Workers now expect to retire at age 66 with $1.6 million saved, which they believe will cover 22 years of retirement and workplace retirement plans have become central to that future. On average, workers expect 45% of their retirement income to come from their 401(k), up from 43% last year, while 18% is expected to come from Social Security, up from 16% last year.
About 23% of participants adjusted their investment mix in response to inflation and market swings, with 79% becoming more conservative.
The role of advisors is clear with only 27% of respondents feeling very confident making investment decisions alone but 51% having that level of confidence when working with professional guidance. Today, 83% are getting some form of financial advice, most often from their 401(k) plan (38%), followed by family and friends or financial advisors (both 29%).
Generational divides show Gen Z leading in optimism with 53% believing they’ll reach their retirement goals and plan to retire at 62. Boomers are more cautious and are also the most likely to rely on financial advisors and diversify with IRAs and brokerage accounts.
Employers are also improving their offer with 85% offering 401(k) plans and 86% offering health insurance, many are also increasing pay, offering better matches, and expanding benefits like HSAs to ease financial stress.

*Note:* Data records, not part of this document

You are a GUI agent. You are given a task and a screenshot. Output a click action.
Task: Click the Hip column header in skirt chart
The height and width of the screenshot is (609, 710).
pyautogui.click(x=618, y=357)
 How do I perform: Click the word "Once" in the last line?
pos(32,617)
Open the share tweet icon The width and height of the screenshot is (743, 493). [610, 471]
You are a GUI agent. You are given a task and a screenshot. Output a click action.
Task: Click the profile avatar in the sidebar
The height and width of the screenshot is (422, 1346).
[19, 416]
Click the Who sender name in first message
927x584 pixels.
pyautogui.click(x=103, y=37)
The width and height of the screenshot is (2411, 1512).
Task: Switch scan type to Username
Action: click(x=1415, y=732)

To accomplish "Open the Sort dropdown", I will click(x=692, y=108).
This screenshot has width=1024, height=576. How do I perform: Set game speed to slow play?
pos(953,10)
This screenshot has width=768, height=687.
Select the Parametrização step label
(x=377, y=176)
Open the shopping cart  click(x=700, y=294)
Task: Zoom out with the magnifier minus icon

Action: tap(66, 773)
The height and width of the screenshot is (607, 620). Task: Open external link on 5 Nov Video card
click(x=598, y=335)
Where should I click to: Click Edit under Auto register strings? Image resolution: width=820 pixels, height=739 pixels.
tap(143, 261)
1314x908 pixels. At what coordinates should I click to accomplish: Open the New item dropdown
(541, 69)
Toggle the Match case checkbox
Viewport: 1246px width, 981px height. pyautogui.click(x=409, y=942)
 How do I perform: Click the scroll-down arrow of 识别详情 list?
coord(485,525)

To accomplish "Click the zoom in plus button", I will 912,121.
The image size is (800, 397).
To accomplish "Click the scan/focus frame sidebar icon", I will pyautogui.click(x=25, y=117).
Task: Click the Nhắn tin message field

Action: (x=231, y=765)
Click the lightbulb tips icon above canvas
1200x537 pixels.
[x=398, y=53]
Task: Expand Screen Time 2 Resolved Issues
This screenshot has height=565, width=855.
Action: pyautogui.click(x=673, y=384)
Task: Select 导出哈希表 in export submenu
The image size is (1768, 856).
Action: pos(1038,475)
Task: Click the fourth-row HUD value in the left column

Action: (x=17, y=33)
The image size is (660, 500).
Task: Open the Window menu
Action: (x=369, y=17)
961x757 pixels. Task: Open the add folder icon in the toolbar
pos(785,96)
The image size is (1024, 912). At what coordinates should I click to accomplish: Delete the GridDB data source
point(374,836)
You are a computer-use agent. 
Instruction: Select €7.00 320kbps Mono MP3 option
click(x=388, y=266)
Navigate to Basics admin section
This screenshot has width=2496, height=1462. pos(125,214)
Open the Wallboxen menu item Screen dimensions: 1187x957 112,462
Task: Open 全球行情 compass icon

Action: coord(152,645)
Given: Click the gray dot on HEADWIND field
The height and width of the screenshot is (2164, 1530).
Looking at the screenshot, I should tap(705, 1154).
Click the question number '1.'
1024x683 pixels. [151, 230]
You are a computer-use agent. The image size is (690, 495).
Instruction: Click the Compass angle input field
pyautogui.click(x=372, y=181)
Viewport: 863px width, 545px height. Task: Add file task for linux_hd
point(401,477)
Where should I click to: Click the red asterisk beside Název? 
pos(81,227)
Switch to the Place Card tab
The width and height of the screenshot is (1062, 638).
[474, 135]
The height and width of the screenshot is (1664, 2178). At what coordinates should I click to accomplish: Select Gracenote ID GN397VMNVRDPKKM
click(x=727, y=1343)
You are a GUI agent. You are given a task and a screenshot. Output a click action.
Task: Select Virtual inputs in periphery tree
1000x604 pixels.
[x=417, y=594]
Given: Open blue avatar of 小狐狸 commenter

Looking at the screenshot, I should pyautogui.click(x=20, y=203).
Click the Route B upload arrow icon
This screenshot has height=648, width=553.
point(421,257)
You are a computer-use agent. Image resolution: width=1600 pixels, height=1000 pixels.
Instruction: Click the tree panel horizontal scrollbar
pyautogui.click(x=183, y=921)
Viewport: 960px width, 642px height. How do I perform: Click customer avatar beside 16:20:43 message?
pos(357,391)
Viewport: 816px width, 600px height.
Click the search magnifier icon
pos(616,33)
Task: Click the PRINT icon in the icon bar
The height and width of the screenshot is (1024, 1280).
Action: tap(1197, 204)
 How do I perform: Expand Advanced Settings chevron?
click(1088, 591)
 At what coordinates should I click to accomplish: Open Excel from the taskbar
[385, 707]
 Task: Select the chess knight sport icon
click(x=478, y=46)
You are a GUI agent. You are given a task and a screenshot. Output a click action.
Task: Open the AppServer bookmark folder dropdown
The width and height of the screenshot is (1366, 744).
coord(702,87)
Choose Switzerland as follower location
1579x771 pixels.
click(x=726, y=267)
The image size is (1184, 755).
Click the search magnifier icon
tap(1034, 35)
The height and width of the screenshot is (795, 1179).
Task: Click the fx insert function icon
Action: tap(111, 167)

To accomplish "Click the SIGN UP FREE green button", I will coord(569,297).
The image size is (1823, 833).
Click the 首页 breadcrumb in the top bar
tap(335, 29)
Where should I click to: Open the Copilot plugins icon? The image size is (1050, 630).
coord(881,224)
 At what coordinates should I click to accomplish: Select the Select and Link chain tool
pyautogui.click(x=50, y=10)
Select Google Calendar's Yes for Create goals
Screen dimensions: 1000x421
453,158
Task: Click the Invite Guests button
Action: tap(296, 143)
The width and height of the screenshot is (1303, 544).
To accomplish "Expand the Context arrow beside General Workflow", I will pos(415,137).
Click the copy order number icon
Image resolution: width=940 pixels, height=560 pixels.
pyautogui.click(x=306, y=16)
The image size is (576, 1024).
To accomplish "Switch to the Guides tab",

“We see employers playing a vital, expanding role in employees’ financial lives well beyond providing a paycheck,” says Marci Stewart, director, Client Experience, Schwab Workplace Financial Services. “While the outlook for inflation is cloudy and market volatility remains a part of life, workplace benefits, including holistic financial support, can provide a welcome sense of stability and confidence for employees.”